It’s strange to think that I was one of the first women able to save their hair during chemotherapy as a UCSF patient participating in the DigniCap feasibility study in 2010. What’s strange is that it’s taken so long for this to become available.

Some people seem to think that the hair loss of cancer treatment is trivial, that it’s just something to be got through, that it’s not important. But the more I think of the cancer patients whom I know here in the United States and those millions whom I don’t know here and abroad, the more I think that we’re not so different.

It’s not the hair that’s important; it’s that losing your hair sets the mark of death upon you.
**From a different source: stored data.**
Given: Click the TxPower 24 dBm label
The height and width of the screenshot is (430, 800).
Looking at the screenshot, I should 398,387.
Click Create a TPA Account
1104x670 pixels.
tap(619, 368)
It brands you with this big sign that says, in all caps, ‘CANCER PATIENT.”  Whether or not you end up dying of your cancer, losing your hair makes you scary to other people.  It creates a barrier. It makes people stare. It makes people say silly things.

These days, in the developed world, we don’t see many obviously ill walking around on the street. Heart disease and diabetes are two of the biggest killers, but you can’t tell if someone has those diseases when you look at them. The most obvious sign of illness in a world that has eradicated scourges like smallpox and polio is the unnatural baldness brought on by chemotherapy.

The desire to keep your hair during chemo is not about vanity. It’s about not wanting to create yet another barrier between yourself and the rest of humanity. The desire to belong is so strong that many women will make medical decisions based on the desire to keep their hair.  My oncologist, Dr. Hope Rugo, says that she often has patients who resist chemo because of the hair loss. I don’t know for sure, but I would guess that some may die as a result of not doing chemo.

DigniCap may not be able to help those women, but I sure hope the cold cap goes on to become the standard of cancer care. People shouldn’t die because they’re afraid of being bald.